BP-554 maleate is a selective agonist of 5-HT1A receptor [1].


The 5-HT1A receptor is a G protein-coupled receptor for endogenous neurotransmitter serotonin (5-HT) and mediates inhibitory neurotransmission.


BP-554 maleate is a selective 5-HT1A receptor agonist. BP-554 showed higher affinity for 5-HT1A receptor than for 5-HT1-non-A, 5-HT2, α2-adrenergic, dopamine D2 and benzodiazepine receptors. In rat hippocampal membranes, BP-554 inhibited the activity of adenylate cyclase stimulated by forskolin [1].

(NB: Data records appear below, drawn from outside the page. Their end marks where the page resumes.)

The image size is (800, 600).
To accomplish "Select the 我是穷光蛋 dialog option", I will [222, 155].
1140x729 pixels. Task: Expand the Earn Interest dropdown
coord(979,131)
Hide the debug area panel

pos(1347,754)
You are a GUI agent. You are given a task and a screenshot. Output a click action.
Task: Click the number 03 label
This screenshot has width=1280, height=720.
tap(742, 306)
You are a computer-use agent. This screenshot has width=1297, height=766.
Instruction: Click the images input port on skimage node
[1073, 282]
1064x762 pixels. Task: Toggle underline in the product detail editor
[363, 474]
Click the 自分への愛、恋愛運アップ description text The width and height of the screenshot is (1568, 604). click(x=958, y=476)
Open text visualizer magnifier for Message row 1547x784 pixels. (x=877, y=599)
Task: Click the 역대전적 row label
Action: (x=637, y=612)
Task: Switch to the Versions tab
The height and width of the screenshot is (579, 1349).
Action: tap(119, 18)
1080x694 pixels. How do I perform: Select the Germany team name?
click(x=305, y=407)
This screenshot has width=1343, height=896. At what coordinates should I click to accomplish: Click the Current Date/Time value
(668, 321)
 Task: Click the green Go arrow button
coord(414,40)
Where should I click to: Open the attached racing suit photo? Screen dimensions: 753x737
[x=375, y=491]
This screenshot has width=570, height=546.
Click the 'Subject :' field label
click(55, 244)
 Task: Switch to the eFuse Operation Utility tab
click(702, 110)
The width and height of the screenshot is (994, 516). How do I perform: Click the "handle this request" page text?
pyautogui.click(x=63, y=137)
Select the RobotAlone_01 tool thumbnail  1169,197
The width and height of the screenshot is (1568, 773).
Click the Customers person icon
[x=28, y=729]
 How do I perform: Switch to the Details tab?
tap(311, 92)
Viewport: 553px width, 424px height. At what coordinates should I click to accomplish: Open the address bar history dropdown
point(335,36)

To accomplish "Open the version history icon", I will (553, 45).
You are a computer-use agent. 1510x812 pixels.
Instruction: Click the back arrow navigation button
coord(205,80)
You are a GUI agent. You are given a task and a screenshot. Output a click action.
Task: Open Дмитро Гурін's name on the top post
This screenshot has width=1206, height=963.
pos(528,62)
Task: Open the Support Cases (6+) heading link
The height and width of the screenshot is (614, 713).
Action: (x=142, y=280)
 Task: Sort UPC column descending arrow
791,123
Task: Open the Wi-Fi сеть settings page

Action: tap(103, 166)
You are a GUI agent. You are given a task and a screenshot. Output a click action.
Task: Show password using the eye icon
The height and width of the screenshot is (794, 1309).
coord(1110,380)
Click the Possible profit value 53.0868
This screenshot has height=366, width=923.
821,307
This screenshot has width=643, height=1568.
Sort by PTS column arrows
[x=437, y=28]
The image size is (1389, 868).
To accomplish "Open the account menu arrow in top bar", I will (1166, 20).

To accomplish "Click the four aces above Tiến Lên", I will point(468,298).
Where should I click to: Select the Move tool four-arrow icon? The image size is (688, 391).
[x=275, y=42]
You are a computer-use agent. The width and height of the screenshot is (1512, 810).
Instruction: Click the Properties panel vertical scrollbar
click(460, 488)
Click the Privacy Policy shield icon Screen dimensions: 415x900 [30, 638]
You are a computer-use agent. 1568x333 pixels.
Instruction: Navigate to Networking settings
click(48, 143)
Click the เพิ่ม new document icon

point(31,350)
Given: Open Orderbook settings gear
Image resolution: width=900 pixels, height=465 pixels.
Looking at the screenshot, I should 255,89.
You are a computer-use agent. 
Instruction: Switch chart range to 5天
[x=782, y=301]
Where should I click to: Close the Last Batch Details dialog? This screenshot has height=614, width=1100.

In mice, BP-554 inhibited the accumulation of 5-hydroxytryptophan after decarboxylase inhibition and reduced the concentration of 5-hydroxy-indoleacetic acid in the brain. Also, BP-554 increased the levels of serum corticosterone and induced hypothermia [1]. The 5-HT1(A) receptor, 5-HT, brain-derived neurotrophic factor (BDNF) receptor trkB and BDNF formed an auto/paracrine loop to regulate the serotonergic phenotype. In rats, BP-554 dose-dependently increased amounts of neurons expressing serotonergic markers [2]. In monkeys, injection of BP554 into the primary visual cortex decreased multiunit activity (MUA) without influenced blood oxygen-level-dependent (BOLD) and local field potential (LFP) activity [3].



参考文献:
[1].  Matsuda T, Seong YH, Aono H, et al. Agonist activity of a novel compound, 1-[3-(3,4-methylenedioxyphenoxy)propyl]-4-phenyl piperazine (BP-554), at central 5-HT1A receptors. Eur J Pharmacol, 1989, 170(1-2): 75-82.
[2].  Galter D, Unsicker K. Sequential activation of the 5-HT1(A) serotonin receptor and TrkB induces the serotonergic neuronal phenotype. Mol Cell Neurosci, 2000, 15(5): 446-455.
[3].  Rauch A, Rainer G, Logothetis NK. The effect of a serotonin-induced dissociation between spiking and perisynaptic activity on BOLD functional MRI. Proc Natl Acad Sci U S A, 2008, 105(18): 6759-6764.